Start of Supplied text
The system analyzes biometric data such as heart rate variability and activity levels to provide contextual suggestions including breathing, music, or recovery routines suited to the user’s current condition. Once an emotion goal is set, a Glass Bead symbolizing that emotion appears on the home screen, and the app continues to provide supportive actions that help users stay aligned with their goal in a gentle, non-intrusive way.
If emotions such as anxiety, stress, tension, or gloom are detected, the system suggests immediate recovery actions such as breathing exercises, stretching, or short breaks.
When a suggestion does not feel right, users can dismiss it and receive alternative actions designed to help improve their HRV and restore balance.
Emotional Recovery Flow
This flow visualizes how the system detects emotional downturns and supports the user’s recovery in an immediate and context-aware way. Based on HRV data, the system recognizes four emotional states: Fatigue, Stress, Gloomy, and Calm.
When users experience Fatigue, Stress, or Gloomy states, the system provides personalized recovery suggestions such as breathing exercises, music, or actions derived from previous user data. When in a Calm state, it encourages emotion-expanding behaviors such as taking a photo or writing a short emotion note to help sustain and reflect on positive emotions.
Each state is paired with tailored guidance, allowing users to actively recognize and regulate their emotional rhythm throughout the day.
Emotional Goal Setting
This flow guides users to define the emotion they want to feel and reflect on the reasons behind it.
Users explore why they wish to experience a certain emotion and decide how deeply and for how long they want to sustain it.
In the final step, these choices are transformed into a personalized affirmation that helps users make an emotional commitment to becoming that feeling.
End of Supplied text
| Things to do |
1. From the emotion app description above, reproduce the passage between "The system analyzes" and "gentle, non-intrusive way.", inclusive.
2. Summarize the emotion app description above in two sentences.
3. Answer these questions using the emotion app description above.
(a) Which four emotional states does the system recognize based on HRV data?
(b) What appears on the home screen once an emotion goal is set?
(c) In the final step of Emotional Goal Setting, what are the users' choices transformed into?
Start of Supplied entries
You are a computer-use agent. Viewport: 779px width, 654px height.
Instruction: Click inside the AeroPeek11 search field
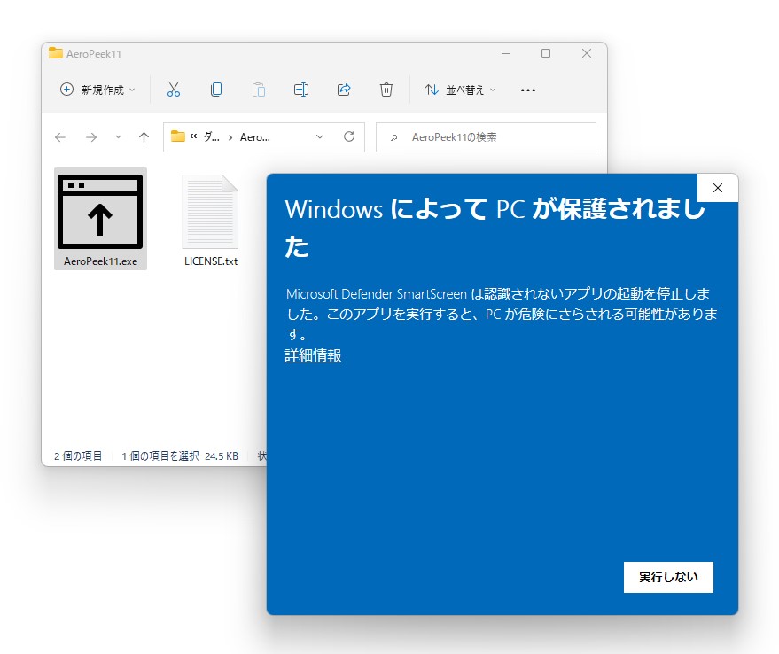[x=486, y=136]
End of Supplied entries
Start of Supplied entries
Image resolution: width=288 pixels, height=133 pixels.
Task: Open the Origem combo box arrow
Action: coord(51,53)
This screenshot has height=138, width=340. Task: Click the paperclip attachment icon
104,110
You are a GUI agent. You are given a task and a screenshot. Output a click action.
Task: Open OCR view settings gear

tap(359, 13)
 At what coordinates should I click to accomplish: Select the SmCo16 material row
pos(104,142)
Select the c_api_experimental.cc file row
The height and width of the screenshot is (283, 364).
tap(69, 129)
End of Supplied entries
Start of Supplied entries
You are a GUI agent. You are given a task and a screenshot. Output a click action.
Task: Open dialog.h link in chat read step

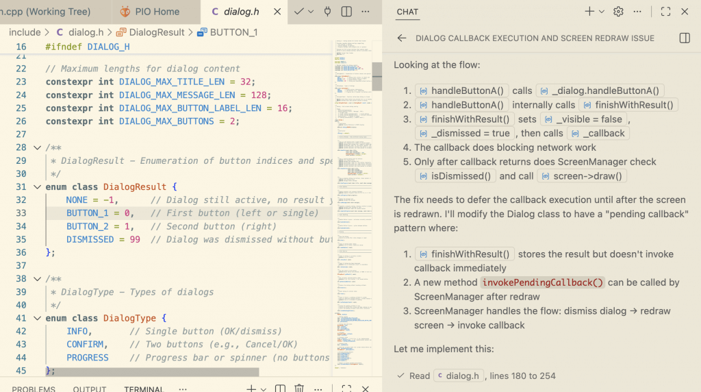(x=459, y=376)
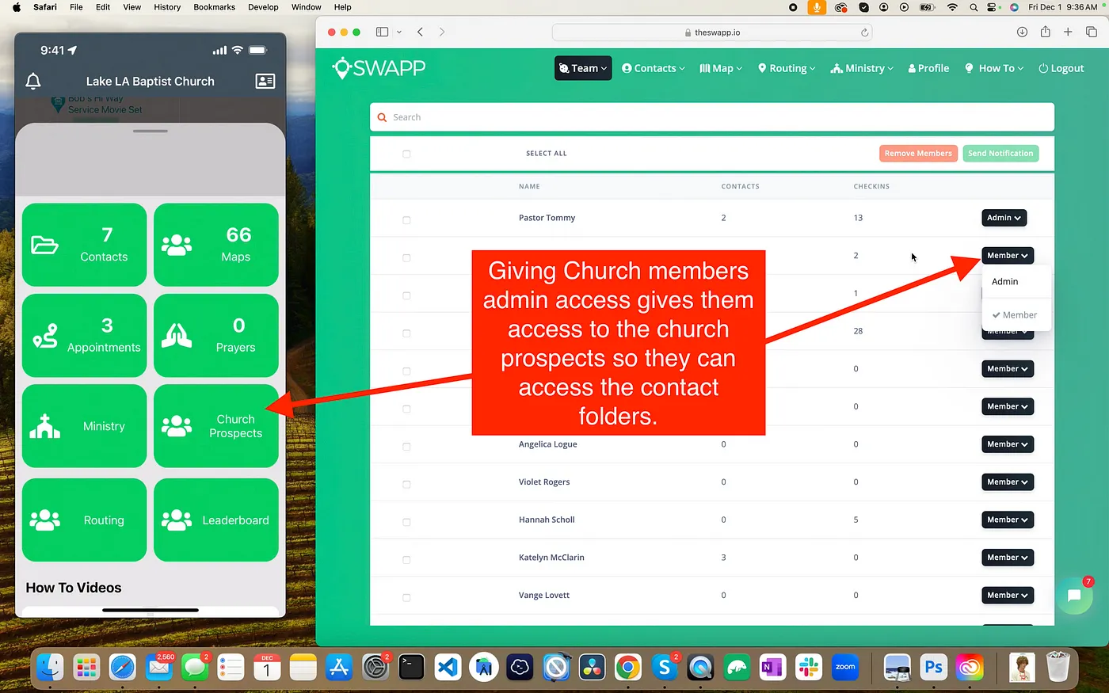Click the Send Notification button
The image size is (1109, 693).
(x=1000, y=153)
End of Supplied entries
| Numbered responses |
1.
The system analyzes biometric data such as heart rate variability and activity levels to provide contextual suggestions including breathing, music, or recovery routines suited to the user’s current condition. Once an emotion goal is set, a Glass Bead symbolizing that emotion appears on the home screen, and the app continues to provide supportive actions that help users stay aligned with their goal in a gentle, non-intrusive way.

2. The system uses biometric data such as heart rate variability to recognize the emotional states Fatigue, Stress, Gloomy, and Calm, and it responds with tailored guidance: recovery actions like breathing exercises or music for negative states, and emotion-expanding behaviors like taking a photo or writing a short emotion note for a Calm state. In the Emotional Goal Setting flow, users define the emotion they want to feel, explore why they want it, and decide how deeply and for how long to sustain it, and these choices become a personalized affirmation.

3.
(a) Fatigue, Stress, Gloomy, and Calm.
(b) A Glass Bead symbolizing that emotion.
(c) A personalized affirmation.